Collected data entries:
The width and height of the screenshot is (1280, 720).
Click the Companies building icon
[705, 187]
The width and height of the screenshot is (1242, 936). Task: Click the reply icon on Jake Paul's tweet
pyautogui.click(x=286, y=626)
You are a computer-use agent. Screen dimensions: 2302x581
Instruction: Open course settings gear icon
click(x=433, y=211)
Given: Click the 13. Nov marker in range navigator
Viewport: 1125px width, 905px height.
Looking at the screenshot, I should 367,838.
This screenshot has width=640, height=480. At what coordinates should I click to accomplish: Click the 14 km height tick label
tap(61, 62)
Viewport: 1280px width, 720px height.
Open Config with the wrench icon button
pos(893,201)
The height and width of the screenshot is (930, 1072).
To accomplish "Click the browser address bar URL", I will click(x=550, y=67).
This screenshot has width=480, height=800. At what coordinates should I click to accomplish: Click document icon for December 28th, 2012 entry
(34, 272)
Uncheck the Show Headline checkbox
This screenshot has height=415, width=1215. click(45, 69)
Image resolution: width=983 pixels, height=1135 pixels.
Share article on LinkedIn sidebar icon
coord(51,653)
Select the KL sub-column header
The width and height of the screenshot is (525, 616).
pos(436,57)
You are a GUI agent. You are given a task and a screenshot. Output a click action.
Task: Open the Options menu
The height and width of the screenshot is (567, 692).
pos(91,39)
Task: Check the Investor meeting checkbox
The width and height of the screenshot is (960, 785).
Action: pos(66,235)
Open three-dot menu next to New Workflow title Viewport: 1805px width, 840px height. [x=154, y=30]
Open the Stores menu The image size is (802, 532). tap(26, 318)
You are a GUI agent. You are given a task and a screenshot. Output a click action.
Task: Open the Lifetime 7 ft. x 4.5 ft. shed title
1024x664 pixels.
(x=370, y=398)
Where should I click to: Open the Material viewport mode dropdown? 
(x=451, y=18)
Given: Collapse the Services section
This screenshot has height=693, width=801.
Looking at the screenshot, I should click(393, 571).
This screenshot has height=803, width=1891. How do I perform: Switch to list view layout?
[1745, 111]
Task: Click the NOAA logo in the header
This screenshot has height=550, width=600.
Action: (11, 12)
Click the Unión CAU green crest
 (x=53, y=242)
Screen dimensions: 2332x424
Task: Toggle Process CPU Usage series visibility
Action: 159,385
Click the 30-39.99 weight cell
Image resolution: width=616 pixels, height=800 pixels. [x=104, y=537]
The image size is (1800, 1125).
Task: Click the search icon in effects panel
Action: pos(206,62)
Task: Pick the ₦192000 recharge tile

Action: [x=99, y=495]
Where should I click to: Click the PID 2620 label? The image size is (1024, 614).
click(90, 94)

## About this task
Print each entry exactly as it was written.

## Exercise output
The width and height of the screenshot is (1280, 720).
Click the Companies building icon
[705, 187]
The width and height of the screenshot is (1242, 936). Task: Click the reply icon on Jake Paul's tweet
pyautogui.click(x=286, y=626)
You are a computer-use agent. Screen dimensions: 2302x581
Instruction: Open course settings gear icon
click(x=433, y=211)
Given: Click the 13. Nov marker in range navigator
Viewport: 1125px width, 905px height.
Looking at the screenshot, I should 367,838.
This screenshot has width=640, height=480. At what coordinates should I click to accomplish: Click the 14 km height tick label
tap(61, 62)
Viewport: 1280px width, 720px height.
Open Config with the wrench icon button
pos(893,201)
The height and width of the screenshot is (930, 1072).
To accomplish "Click the browser address bar URL", I will click(x=550, y=67).
This screenshot has width=480, height=800. At what coordinates should I click to accomplish: Click document icon for December 28th, 2012 entry
(34, 272)
Uncheck the Show Headline checkbox
This screenshot has height=415, width=1215. click(45, 69)
Image resolution: width=983 pixels, height=1135 pixels.
Share article on LinkedIn sidebar icon
coord(51,653)
Select the KL sub-column header
The width and height of the screenshot is (525, 616).
pos(436,57)
You are a GUI agent. You are given a task and a screenshot. Output a click action.
Task: Open the Options menu
The height and width of the screenshot is (567, 692).
pos(91,39)
Task: Check the Investor meeting checkbox
The width and height of the screenshot is (960, 785).
Action: pos(66,235)
Open three-dot menu next to New Workflow title Viewport: 1805px width, 840px height. [x=154, y=30]
Open the Stores menu The image size is (802, 532). tap(26, 318)
You are a GUI agent. You are given a task and a screenshot. Output a click action.
Task: Open the Lifetime 7 ft. x 4.5 ft. shed title
1024x664 pixels.
(x=370, y=398)
Where should I click to: Open the Material viewport mode dropdown? 
(x=451, y=18)
Given: Collapse the Services section
This screenshot has height=693, width=801.
Looking at the screenshot, I should click(393, 571).
This screenshot has height=803, width=1891. How do I perform: Switch to list view layout?
[1745, 111]
Task: Click the NOAA logo in the header
This screenshot has height=550, width=600.
Action: (11, 12)
Click the Unión CAU green crest
 (x=53, y=242)
Screen dimensions: 2332x424
Task: Toggle Process CPU Usage series visibility
Action: 159,385
Click the 30-39.99 weight cell
Image resolution: width=616 pixels, height=800 pixels. [x=104, y=537]
The image size is (1800, 1125).
Task: Click the search icon in effects panel
Action: pos(206,62)
Task: Pick the ₦192000 recharge tile

Action: [x=99, y=495]
Where should I click to: Click the PID 2620 label? The image size is (1024, 614).
click(90, 94)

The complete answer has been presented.